Sur la petite scène du théâtre de Belleville sont installés un comptoir d’hôtel avec sa sonnette et son pendant : un fauteuil pour permettre à qui en aura besoin de patienter dans le hall de ce qu’on comprend très vite être un palace sur le déclin, le Grand Hôtel de l’Europe.

C’est le jour de l’arrivée d’un nouveau directeur. Cet événement exceptionnel est prétexte à montrer au spectateur une galerie de personnages peuplant l’hôtel : réceptionniste, bagagiste, femme de ménage, client, homme politique corrompu… Trois acteurs passent d’un rôle à l’autre en fonction des scénettes.

Des scènes sont ponctuées de chansons qui ouvrent les portes sur l’intime des personnages qui les interprètent. On découvre l’onirisme et les rêves qui habitent chacun d’eux, de la quête de pouvoir à la celle de plus de RTT.

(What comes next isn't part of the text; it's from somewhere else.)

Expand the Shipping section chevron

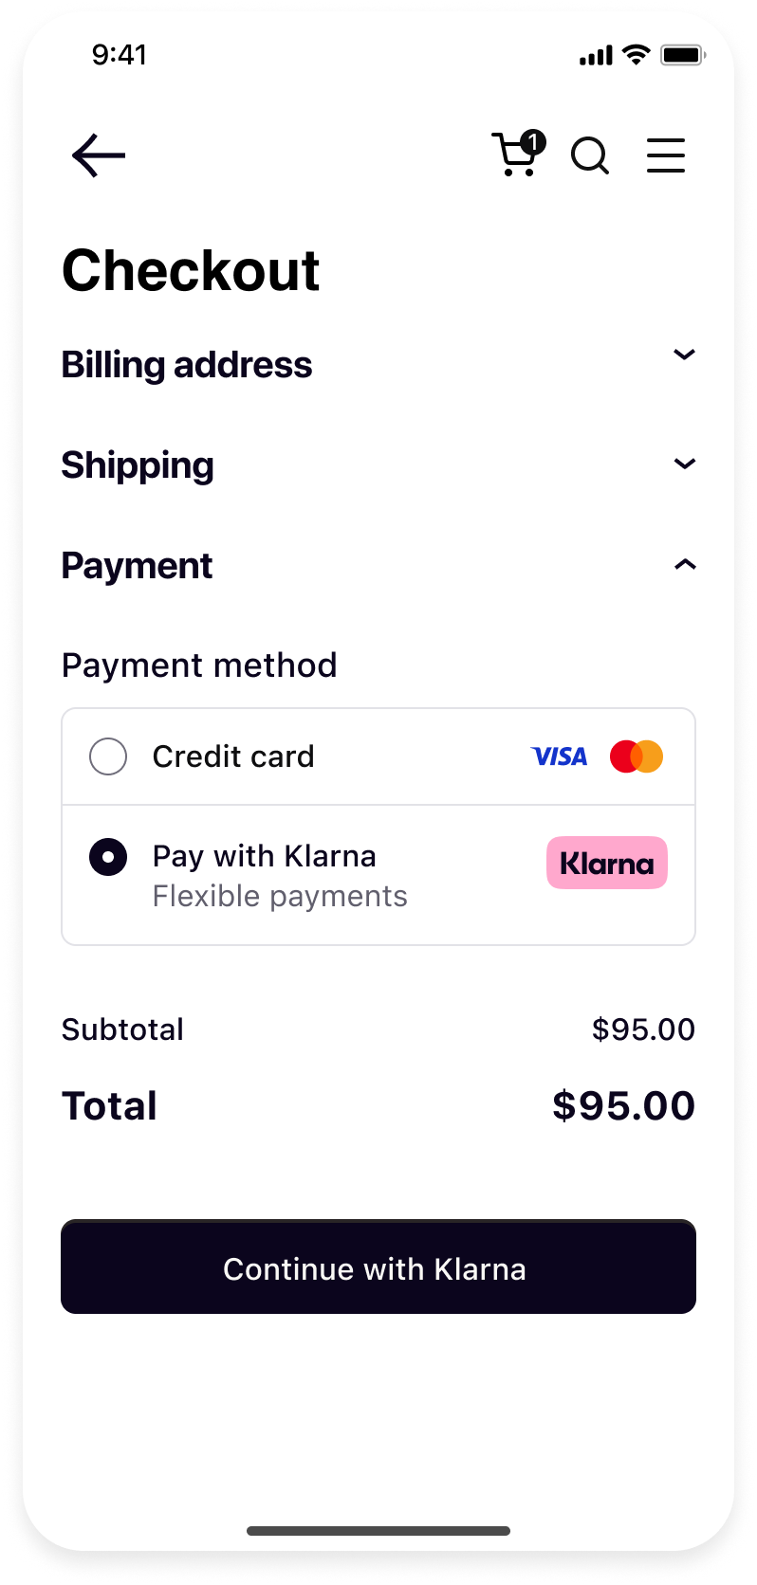685,464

Malheureusement, le spectacle semble bâclé et le résultat est souvent plus ennuyeux que l’observation d’un vrai hall d’hôtel. Les personnages, peut-être trop nombreux, sont très inégaux dans l’interprétation. On pense notamment à la réceptionniste, madame « Pinjohn » à l’accent sensé être britannique mais virant volontiers vers l’africain caricaturé.

Il y a une piste burlesque, presque cartoonesque qui est esquissée, mais les personnages ne vont pas au bout. Les acteurs semblent être comme des comédiens amateurs, obsédés par l’idée de faire rire le public au moyen de gags et autre « trucs », mais cela ne fait pas mouche puisque le fond des caractères des personnages est mal dessiné. Une grande partie des actions est déshumanisée. Rien ne paraît naturel et finalement rien ne nous touche.

Ce manque de travail est d’autant plus visible que les lumières sont aussi réfléchies que pour l’éclairage d’un hôpital, à l’exception des passages chantés où le noir se fait et laisse place à l’imagination. Une imagination néanmoins sapée par la justesse harmonique très approximative des interprètes.

Malgré quelques bonnes idées, ces nombreux défauts et une fin affligeante peignent un hall d’hôtel factice où la folie manque cruellement pour nous emporter.

« Grand Hôtel de l’Europe » un spectacle de la compagnie Tàbola Rassa,  actuellement au Théâtre de Belleville, mardi à 21h15, du mercredi au samedi à 19h15, dimanche à 17h. Durée : 1h15. Plus d’informations sur www.theatredebelleville.com.